> [Page excerpt]:

How to sum up numbers from each lines in file in c?

I need to sum up the numbers from each line in the file like this e.g.:
1 2 3
10 -1 -3
and the result I should write to another file in each line likes this:
6
6
And I have the problem when in each line after the last number in reading file have more spaces, for example, maybe I use the '_' to show this problem:
When my function works:
10_11_12 '\n'
1_2_3 '\n'
and when my function doesn't work:
10_11_12_ _ _ '\n'
1_2_3 '\n'
I think I know where is the problem, but I have no idea how to fix it.
It's my function here:
int num=0;
char s;
while(fscanf(file, "%d", &num)==1){
fscanf(file, "%c", &s);
sum+=num;
if(s=='\n'){
fprintf(res_file, "%d\n", sum);
sum=0;
}
}
The problem is that fscanf is expecting a pointer to a char. Within your function, you are using a regular char, s.
char s;
You can fix your issue by making s a pointer. First, Allocate memory.
char *s = malloc(sizeof(char) + 1);
Now we can properly scan into the variable, s, and then check for the newline character. The only difference here is now we check for the newline by dereferencing s.
if (*s == '\n')
Don't forget to clean up the memory leak with free()!
free(s);
I was able to get the desired output using the code below.
#include <stdio.h>
#include <stdlib.h>
int processInputFile(char *filename)
{
FILE *ifp;
int buffer = 0;
char *newline = malloc(sizeof(char) + 1);
int sum = 0;
if ((ifp = fopen(filename, "r")) == NULL)
{
fprintf(stderr, "Failed to open \"%s \" in processInputFile.\n", filename);
return -1;
}
while(fscanf(ifp, "%d", &buffer) == 1)
{
fscanf(ifp, "%c", newline);
sum += buffer;
if (*newline == '\n')
{
printf("%d\n", sum);
sum = 0;
}
}
free (newline);
fclose(ifp);
}
int main(int argc, char **argv)

> [Items]:
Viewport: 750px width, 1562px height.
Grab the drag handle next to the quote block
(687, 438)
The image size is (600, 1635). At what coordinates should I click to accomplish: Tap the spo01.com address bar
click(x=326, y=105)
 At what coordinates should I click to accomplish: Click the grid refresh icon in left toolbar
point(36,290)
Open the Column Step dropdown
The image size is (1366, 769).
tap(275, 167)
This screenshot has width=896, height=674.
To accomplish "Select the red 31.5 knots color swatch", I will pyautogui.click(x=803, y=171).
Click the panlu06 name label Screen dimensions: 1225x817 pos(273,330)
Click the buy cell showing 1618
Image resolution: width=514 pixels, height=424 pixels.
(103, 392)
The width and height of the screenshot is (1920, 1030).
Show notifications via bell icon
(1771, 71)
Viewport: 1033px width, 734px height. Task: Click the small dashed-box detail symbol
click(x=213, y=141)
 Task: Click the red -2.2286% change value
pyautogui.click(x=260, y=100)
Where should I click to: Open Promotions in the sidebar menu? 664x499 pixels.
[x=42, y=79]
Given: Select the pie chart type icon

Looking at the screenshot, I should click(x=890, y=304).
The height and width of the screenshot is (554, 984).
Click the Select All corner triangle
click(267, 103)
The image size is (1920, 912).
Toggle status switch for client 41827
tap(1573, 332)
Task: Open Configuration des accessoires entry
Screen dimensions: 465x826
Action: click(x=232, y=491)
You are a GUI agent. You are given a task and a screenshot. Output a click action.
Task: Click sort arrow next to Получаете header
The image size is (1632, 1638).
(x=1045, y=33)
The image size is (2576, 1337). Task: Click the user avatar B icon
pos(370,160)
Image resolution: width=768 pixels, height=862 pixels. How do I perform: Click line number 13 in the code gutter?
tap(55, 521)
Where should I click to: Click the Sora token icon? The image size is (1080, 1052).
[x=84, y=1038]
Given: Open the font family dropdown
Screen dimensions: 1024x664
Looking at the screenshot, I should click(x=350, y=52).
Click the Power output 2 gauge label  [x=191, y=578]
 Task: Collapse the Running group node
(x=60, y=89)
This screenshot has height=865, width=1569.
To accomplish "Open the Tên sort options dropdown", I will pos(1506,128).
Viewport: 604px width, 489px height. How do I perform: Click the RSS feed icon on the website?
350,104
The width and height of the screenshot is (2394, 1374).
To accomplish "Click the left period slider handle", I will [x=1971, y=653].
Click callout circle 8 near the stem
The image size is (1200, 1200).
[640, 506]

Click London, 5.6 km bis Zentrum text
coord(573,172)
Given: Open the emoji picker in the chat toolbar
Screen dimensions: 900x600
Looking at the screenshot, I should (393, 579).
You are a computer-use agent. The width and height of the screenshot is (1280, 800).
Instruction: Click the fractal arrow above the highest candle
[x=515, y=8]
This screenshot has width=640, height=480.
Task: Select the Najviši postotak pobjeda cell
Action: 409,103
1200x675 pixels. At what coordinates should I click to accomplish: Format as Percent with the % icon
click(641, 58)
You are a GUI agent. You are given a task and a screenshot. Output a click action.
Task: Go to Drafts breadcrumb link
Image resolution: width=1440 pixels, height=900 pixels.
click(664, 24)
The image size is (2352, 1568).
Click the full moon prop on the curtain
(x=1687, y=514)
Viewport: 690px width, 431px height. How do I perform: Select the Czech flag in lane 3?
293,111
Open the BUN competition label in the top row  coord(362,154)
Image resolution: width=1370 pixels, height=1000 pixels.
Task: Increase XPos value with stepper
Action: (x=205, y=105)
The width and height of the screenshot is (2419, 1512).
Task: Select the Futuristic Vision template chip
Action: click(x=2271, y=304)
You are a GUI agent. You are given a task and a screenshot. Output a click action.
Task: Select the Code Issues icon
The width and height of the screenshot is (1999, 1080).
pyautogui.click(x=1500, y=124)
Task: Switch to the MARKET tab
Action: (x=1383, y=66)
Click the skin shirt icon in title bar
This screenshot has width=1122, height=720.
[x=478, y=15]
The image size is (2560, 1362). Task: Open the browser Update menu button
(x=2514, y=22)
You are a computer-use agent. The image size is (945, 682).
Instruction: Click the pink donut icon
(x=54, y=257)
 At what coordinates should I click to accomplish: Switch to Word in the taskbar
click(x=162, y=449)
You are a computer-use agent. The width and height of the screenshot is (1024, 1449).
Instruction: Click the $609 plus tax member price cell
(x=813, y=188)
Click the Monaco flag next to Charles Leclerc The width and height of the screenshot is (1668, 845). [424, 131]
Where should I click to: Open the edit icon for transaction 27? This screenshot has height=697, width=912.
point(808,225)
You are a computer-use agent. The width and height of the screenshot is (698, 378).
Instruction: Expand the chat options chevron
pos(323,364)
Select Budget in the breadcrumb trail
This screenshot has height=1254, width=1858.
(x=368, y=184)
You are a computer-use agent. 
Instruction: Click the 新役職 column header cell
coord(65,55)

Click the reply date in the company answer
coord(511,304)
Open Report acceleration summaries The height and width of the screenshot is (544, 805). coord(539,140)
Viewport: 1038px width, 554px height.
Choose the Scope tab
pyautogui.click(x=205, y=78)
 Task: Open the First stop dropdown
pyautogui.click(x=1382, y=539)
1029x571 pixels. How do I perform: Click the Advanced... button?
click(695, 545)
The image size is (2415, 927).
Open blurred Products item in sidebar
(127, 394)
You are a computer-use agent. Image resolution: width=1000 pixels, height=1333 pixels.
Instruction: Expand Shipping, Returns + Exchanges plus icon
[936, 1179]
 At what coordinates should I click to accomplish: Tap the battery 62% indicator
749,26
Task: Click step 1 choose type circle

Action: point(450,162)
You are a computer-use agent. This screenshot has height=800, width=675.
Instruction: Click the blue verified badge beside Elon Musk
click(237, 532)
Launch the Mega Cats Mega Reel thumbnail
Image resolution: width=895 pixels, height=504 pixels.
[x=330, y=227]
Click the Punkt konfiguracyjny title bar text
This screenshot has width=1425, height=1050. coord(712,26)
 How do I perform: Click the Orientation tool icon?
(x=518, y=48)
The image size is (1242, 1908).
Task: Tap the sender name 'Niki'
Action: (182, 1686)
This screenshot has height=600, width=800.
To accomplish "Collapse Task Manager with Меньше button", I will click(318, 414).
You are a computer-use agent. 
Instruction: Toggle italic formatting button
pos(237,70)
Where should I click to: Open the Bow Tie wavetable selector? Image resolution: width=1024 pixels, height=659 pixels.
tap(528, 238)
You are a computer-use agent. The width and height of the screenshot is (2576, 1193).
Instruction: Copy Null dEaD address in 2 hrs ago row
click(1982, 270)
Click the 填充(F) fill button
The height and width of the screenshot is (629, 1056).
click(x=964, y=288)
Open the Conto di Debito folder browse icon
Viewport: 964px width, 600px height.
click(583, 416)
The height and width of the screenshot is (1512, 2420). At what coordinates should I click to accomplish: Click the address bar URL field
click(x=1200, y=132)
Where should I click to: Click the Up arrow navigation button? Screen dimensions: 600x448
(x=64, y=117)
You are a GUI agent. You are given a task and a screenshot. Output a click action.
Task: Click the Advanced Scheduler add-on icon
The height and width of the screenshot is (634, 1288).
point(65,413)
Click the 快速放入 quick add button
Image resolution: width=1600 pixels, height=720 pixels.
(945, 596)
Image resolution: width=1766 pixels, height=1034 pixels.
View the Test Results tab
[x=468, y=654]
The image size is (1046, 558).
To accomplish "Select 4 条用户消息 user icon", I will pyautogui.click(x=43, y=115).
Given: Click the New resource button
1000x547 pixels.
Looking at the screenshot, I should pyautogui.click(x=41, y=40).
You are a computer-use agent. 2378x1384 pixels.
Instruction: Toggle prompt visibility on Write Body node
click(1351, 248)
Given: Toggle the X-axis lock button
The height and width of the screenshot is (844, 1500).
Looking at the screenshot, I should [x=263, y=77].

> [Written request 1]: Can you restate more briefly the paragraph of the thread that begins "I need to sum up the numbers from each line in the file", keeping its example figures?
> [Written request 2]: In the thread, which character does the asker use to show spaces?
The rows are material in their own right and have no connection to the thread.

> [Full solution 1]: Each line of numbers in a file must be summed, and each sum written on its own line in another file. The lines "1 2 3" and "10 -1 -3" would give 6 and 6.

> [Full solution 2]: The underscore ('_').